Plaza is still likely best known as the sardonic April Ludgate from the NBC comedy series Parks and Recreation, but with impressive dramatic turns in Ingrid Goes West and Black Bear, Plaza continues to make a name for herself as an acting force with which to be reckoned. As April, her deadpan delivery of droll downers served as a counterpoint to the altruistic nature of indefatigable series lead Leslie Knope. Here in the title role, her straightforward language is much more cutting and chilling within the context of a crime thriller.

Our introduction to Emily sets up her desperate situation, as she winces her way through a job interview where the employer ambushes her with a background check revealing DUI and assault charges from her past. She’s $70,000 in art school debt, which she’s hardly making a dent in with a food service job, so she takes a tip from her co-worker Javier (Bernardo Badillo) to join a service where one can make $200 an hour. She meets Youcef (Theo Rossi), one of the heads of the operation that uses fake credit cards given to “dummy shoppers” to make fraudulent in-store purchases. After Emily successfully rips a flatscreen TV, Youcef offers her a bigger job with a more lucrative payout, but with a higher risk, forcing Emily to consider how far down the criminal rabbit hole she’s willing to go.

A subplot involving Emily’s friend Liz (Megalyn Echikunwoke) trying to secure her an interview at the ad agency where she works underscores one of Emily the Criminal’s most potent themes about the decline of upward mobility. When Emily meets with Liz’s boss Alice (Gina Gershon) for a sit-down, she’s ambushed once again by finding out that the potential graphic design position is, in fact, an unpaid internship. Emily understandably replies that she can’t afford to work for free, causing Alice to refer to her as “spoiled” (stopping just short at “entitled,” a descriptor many a millennial abhor) for turning her nose up at the opportunity. The film doesn’t excuse a criminal lifestyle, but it helps us understand why struggling individuals would turn to such measures in order to survive when more moral means don’t pay the bills.
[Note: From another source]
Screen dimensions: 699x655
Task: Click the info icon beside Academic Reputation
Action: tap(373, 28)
This subtext enriches what is already a stellar crime tale and character study set up by Ford’s incisive script and instinctual direction. His insight into the mechanics of L.A.’s underbelly recalls the work of Michael Mann and Dan Gilroy, where situations can escalate beyond our protagonists’ expectations in no time flat. A cross-coast import from New Jersey, Emily is street smart and certainly knows how to hold her own, but she still has tough lessons to learn along the way as she navigates this treacherous world. We’re proud of Emily for learning how to defend herself and not let others take advantage of her, even if the sometimes savage methods that she employs are lifted directly from dangerous people for whom we have little sympathy.
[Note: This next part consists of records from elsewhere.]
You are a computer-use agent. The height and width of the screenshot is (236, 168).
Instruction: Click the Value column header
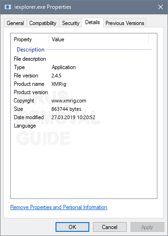[x=99, y=39]
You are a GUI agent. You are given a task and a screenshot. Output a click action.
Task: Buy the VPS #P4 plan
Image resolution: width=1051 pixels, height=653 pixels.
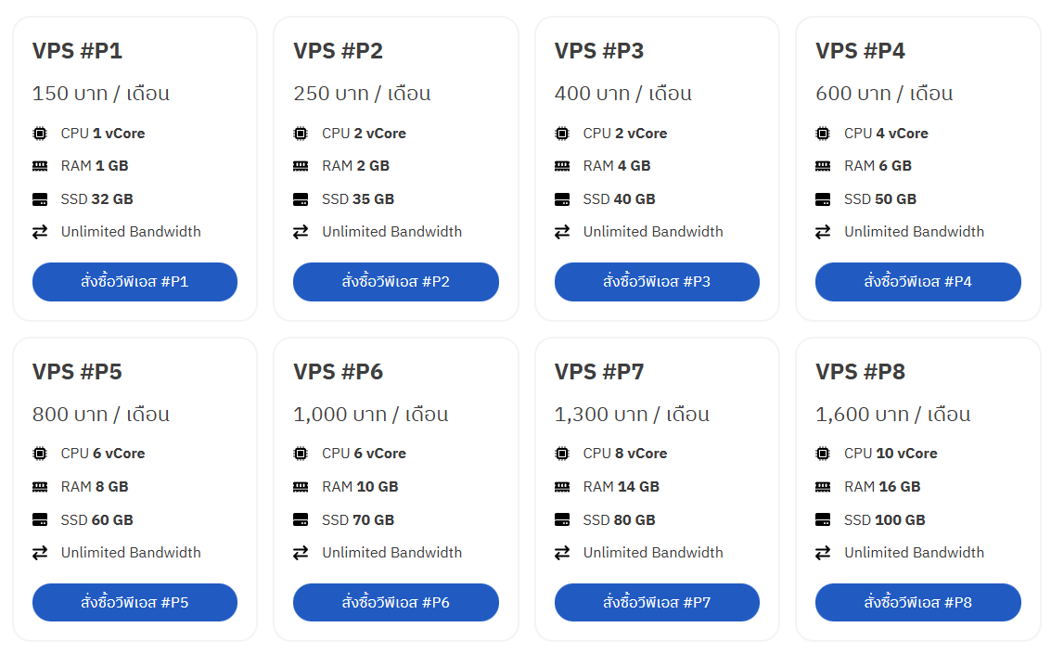918,281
Ultimately, Emily the Criminal is not only a story of self-discovery, but also how finding one’s true purpose can happen later in life. In a scene when Emily waits for Youcef in his cramped office with flickering lights, he makes a self-deprecating comment about his surroundings and Emily non-rhetorically says, “It’s only temporary, right?” 
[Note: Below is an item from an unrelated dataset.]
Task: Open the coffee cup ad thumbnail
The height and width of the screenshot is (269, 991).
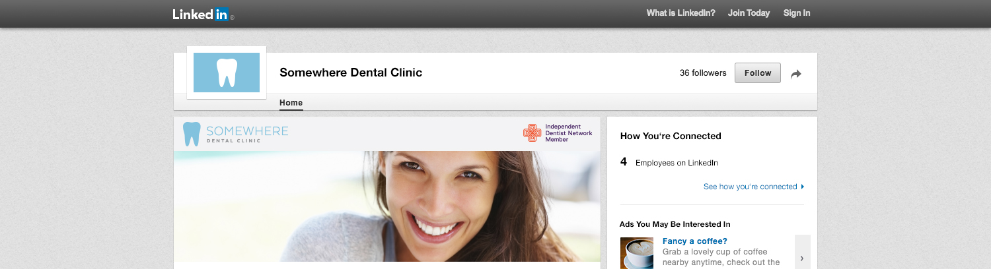Action: point(637,253)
The film’s title is deceptively straight-forward, but a conversation between Emily and Youcef’s mother brings forth a meaning that fully reveals itself by the time the end credits roll. Yet another read on “Emily the criminal” is how interviewers and society choose to easily write her off and compartmentalize her identity. Laced with potent social commentary that doesn’t draw too much attention to itself, Emily the Criminal is an enthralling crime drama with a live wire performance by Plaza.

More new movies coming this weekend

Playing only in theaters is The Woman King, a historical epic starring Viola Davis and Thuso Mbedu centering around an all-female group of warriors during the 19th century in the West African kingdom of Dahomey.

Also coming to theaters is Pearl, a slasher prequel starring Mia Goth and David Corenswet that rewinds back to the first World War to fill in the origin story of the titular villain who was introduced in 2022’s X.

Streaming on Amazon Prime is Goodnight Mommy, a horror remake starring Naomi Watts and Cameron Crovetti about twin brothers who arrive at their mother’s house and begin to suspect that something isn’t right.